## [TASK INSTRUCTIONS]
Please take the data lines starting at the line that has "Where should I click to: Download" and ending after the line that has "Looking at the screenshot, I should [x=271, y=105].", and give them again with "appliance name" swapped for "device name", leaving everything else unchanged.
==========
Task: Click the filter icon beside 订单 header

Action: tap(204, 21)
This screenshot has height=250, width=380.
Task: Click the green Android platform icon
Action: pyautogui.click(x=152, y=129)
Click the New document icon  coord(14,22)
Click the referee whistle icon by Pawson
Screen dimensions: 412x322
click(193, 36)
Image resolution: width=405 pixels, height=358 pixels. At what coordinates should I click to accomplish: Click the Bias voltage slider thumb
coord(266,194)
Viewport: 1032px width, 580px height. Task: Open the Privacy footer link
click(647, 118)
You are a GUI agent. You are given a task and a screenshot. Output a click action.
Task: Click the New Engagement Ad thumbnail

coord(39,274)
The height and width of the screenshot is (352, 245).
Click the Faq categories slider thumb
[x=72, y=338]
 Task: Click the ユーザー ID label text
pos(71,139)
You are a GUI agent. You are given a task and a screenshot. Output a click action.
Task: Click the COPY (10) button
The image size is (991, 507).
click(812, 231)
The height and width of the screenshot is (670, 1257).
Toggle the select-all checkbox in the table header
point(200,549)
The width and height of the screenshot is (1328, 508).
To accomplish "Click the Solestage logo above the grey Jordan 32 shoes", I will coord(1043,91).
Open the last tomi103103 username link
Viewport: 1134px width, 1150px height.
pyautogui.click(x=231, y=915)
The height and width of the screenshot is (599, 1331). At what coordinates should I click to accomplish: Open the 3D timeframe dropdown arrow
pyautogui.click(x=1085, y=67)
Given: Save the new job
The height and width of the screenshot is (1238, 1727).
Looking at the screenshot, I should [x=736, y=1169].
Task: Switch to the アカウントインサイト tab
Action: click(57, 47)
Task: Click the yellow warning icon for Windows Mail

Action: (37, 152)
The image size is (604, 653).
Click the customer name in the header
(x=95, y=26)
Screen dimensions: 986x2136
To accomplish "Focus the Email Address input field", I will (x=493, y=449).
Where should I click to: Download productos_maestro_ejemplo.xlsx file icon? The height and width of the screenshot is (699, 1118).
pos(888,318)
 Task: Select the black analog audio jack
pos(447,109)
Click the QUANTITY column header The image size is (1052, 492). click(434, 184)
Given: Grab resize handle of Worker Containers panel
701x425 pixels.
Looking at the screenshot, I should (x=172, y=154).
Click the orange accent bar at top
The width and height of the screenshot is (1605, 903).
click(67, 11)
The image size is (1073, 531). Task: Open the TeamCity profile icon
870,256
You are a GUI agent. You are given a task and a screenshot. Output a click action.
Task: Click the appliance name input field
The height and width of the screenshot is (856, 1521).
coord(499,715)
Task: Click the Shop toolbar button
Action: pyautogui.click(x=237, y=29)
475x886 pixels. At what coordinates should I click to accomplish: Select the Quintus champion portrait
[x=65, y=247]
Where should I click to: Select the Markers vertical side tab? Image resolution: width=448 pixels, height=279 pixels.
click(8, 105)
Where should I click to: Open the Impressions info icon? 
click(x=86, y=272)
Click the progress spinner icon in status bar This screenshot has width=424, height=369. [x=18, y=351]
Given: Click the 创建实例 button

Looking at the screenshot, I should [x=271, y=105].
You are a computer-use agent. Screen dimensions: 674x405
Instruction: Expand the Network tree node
==========
## [SOLUTION FOR THIS TASK]
Where should I click to: Download productos_maestro_ejemplo.xlsx file icon? The height and width of the screenshot is (699, 1118).
pos(888,318)
 Task: Select the black analog audio jack
pos(447,109)
Click the QUANTITY column header The image size is (1052, 492). click(434, 184)
Given: Grab resize handle of Worker Containers panel
701x425 pixels.
Looking at the screenshot, I should (x=172, y=154).
Click the orange accent bar at top
The width and height of the screenshot is (1605, 903).
click(67, 11)
The image size is (1073, 531). Task: Open the TeamCity profile icon
870,256
You are a GUI agent. You are given a task and a screenshot. Output a click action.
Task: Click the device name input field
The height and width of the screenshot is (856, 1521).
coord(499,715)
Task: Click the Shop toolbar button
Action: pyautogui.click(x=237, y=29)
475x886 pixels. At what coordinates should I click to accomplish: Select the Quintus champion portrait
[x=65, y=247]
Where should I click to: Select the Markers vertical side tab? Image resolution: width=448 pixels, height=279 pixels.
click(8, 105)
Where should I click to: Open the Impressions info icon? 
click(x=86, y=272)
Click the progress spinner icon in status bar This screenshot has width=424, height=369. [x=18, y=351]
Given: Click the 创建实例 button

Looking at the screenshot, I should [x=271, y=105].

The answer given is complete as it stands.